Então isso é uma situação insolúvel: Deus cria o homem, sem consultar o homem se ele quereria ou não ser criado, sendo este homem já destinado ao pecado, a destruição eterna (e Deus já sabia, desde a fundação do mundo, que o homem iria pecar), mas por misericórdia Deus salva alguns, quais sejam, os santos, que apenas adquirem santidade porque Deus assim o quis. Eu não sei vocês, mas me sinto extremamente desconfortável com isso. Nunca, ninguém, absolutamente ninguém conseguiu responder como isso pode ser racionalmente bondade. Apenas dizem “aos olhos humanos isso não parece bondade, mas para Deus faz sentido”. Outros dizem que como Deus não pode ir contra seus princípios e fundamentos, tinha que fazer as coisas tal como as fez. Visto a queda do homem no Éden, não há outro remédio. Mas se Deus não poderia mudar tudo, até mesmo os fundamentos dos fundamentos, que tipo de onipotência Ele tem? Há então coisas (princípios de Deus, por exemplo) que são irrevogáveis até mesmo por Deus? Então a onipotência divina vai até a página 2, ou até chegarmos aos seus princípios e fundamentos, que são impossíveis de serem modificados.

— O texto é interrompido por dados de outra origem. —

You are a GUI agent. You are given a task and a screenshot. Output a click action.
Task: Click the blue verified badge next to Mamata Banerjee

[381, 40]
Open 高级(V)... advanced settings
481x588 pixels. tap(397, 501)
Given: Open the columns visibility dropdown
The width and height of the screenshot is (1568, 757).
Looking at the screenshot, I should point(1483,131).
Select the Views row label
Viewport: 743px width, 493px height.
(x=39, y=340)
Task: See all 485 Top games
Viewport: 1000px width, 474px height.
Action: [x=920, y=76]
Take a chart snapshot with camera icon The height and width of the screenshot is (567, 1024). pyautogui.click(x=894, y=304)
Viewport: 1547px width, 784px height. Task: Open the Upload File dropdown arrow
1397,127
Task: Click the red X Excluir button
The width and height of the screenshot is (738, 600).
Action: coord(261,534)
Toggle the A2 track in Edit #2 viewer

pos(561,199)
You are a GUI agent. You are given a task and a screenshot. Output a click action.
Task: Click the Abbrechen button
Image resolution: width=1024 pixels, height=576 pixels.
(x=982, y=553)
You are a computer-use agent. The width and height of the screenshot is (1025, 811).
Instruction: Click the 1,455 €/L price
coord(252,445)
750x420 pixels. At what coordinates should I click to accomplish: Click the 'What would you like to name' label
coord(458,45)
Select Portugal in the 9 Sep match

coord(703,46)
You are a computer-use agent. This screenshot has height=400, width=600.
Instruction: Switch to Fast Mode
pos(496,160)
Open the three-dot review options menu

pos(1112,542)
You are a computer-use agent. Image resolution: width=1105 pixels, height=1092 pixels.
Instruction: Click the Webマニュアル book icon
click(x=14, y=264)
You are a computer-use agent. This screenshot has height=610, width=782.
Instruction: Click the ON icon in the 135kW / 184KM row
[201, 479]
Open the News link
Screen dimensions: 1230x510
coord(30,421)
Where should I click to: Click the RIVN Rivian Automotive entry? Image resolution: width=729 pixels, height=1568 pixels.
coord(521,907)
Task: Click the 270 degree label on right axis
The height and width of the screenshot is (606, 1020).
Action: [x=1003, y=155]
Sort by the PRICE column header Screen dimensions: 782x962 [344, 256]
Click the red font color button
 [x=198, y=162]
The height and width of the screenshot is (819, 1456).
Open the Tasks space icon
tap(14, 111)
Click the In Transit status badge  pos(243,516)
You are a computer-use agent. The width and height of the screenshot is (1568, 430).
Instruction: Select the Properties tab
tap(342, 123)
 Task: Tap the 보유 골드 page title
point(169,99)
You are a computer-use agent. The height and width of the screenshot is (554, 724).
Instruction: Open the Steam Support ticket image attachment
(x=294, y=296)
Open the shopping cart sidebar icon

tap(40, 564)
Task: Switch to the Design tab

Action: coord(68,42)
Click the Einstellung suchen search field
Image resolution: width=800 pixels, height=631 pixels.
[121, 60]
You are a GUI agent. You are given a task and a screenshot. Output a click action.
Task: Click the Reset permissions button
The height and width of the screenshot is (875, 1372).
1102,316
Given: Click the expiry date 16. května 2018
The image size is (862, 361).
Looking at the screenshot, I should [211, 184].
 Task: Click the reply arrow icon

Como não há nenhuma resposta racional e lógica que concilie o mal do mundo e a bondade e onipotência de Deus, a única alternativa é o apego à fé. Acredita-se que Deus é bom e isso basta. Confia-se na bondade divina. Acredita-se que Ele tem uma resposta para tudo isso e que só na mente d’Ele todas essas contradições são conciliadas. Para quem não nasceu com o órgão da fé, contudo, ó terrível desgraça. Terão que viver apenas com a razão humana, pois nem todos darão esse salto na fé. Nem todos podem ou conseguem fazer isso. Seriam maus por isso? Merecem a morte eterna por não terem fé (algo que apenas Deus poderia dar e não deu para alguns, porque... ninguém sabe)? Mas visto que o conhecimento foi algo oferecido pela serpente no Éden (aqui está o primeiro embate entre ciência e religião na história do mundo, qual seja, ordens de Deus x sugestão da serpente), deve ser algo visto por Deus como maligno mesmo, pois foi a causa da queda do homem. Viver apenas buscando a razão humana seria o mesmo que viver do diabolismo puro e simples. Mas, ó raios, nem todos conseguem dar o salto de fé. Nem todos tem esse “dom do espírito”. Nem todos podem ver a bondade no desespero ou o amor no fato de alguns estarem destinados ao fogo eterno e a nunca terem seus nomes escritos no Livro da Vida.
Há um terrível mistério inefável na teodiceia.